What the leaders agreed
- New council: Establishment of a high-level bilateral body to guide relations.
- Trade target: An aim to double annual bilateral trade from nearly one billion to two billion dollars by 2030.
- Joint statement: A declaration affirming closer relations between the two states.
- Institutionalisation: A framework to sustain momentum beyond individual visits.
Doubling trade by 2030
The headline economic ambition is to lift annual trade from nearly one billion dollars toward two billion by the end of the decade. Achieving that target would deepen commercial interdependence and reflect the broader integration underway across Central Asia, where non-energy trade among regional states has expanded significantly in recent years.
Part of a regional thaw
The Tajik-Uzbek warming sits within a wider pattern of improving ties across the region.

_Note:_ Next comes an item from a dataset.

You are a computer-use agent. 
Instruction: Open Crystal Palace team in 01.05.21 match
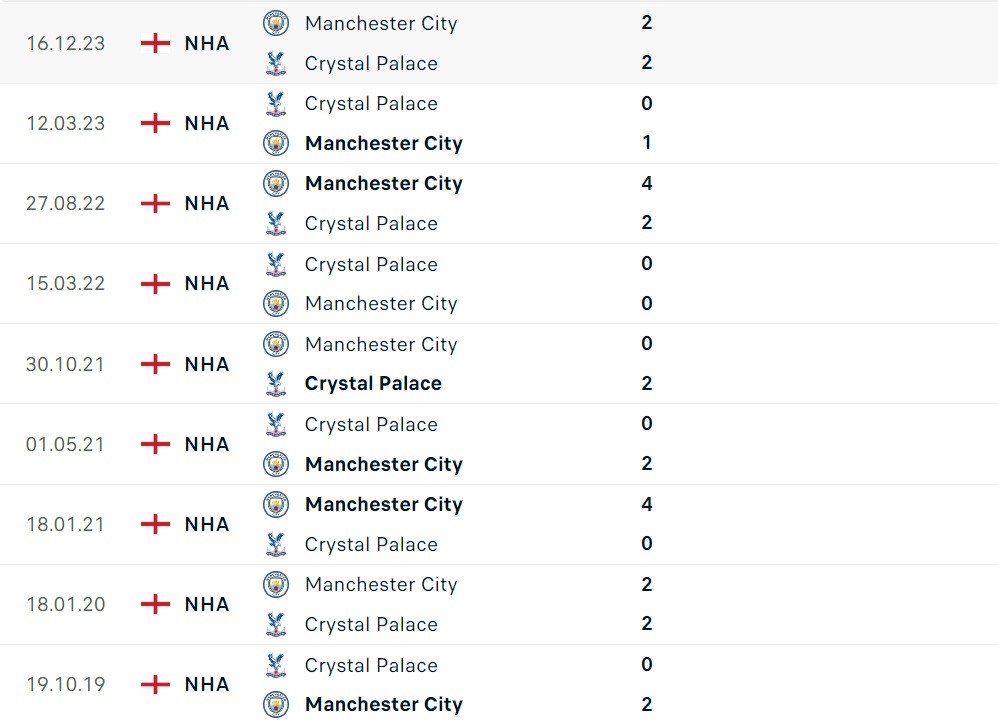pos(371,424)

Neighbouring states have resolved longstanding border disputes and advanced connectivity projects, creating conditions in which bilateral bodies like the new council can flourish. The institutional step signals confidence that closer relations are durable rather than fleeting.
Why it matters
For two countries that share history, geography and, at times, friction, a permanent high-level forum offers a way to manage cooperation and address challenges systematically. The trade target gives the relationship a concrete benchmark, translating diplomatic goodwill into measurable objectives.
As the Supreme Interstate Council begins its work, attention will turn to whether the institutional framework delivers on its ambitions. If it does, the Tajik-Uzbek partnership could stand as a model for how Central Asian neighbours convert improving ties into lasting cooperation, reinforcing a regional trend toward integration and shared prosperity.
From estrangement to engagement
The warmth of current relations marks a striking departure from the past. For years, ties between the two countries were strained by disputes over water, borders and energy, with restricted crossings and limited trade the norm. The transformation into a partnership formalised at the highest level reflects a broader regional reset in which neighbours have chosen cooperation over rivalry, reopening links that had long lain dormant.
Water and energy remain areas where the relationship carries particular significance. As upstream and downstream states sharing river systems, Tajikistan and Uzbekistan have historically found these questions contentious, and a durable institutional forum offers a venue to manage them constructively. If the council can address such sensitive matters alongside its trade ambitions, it would demonstrate that the partnership is equipped to handle not only commerce but the harder issues that shape long-term stability between the two nations.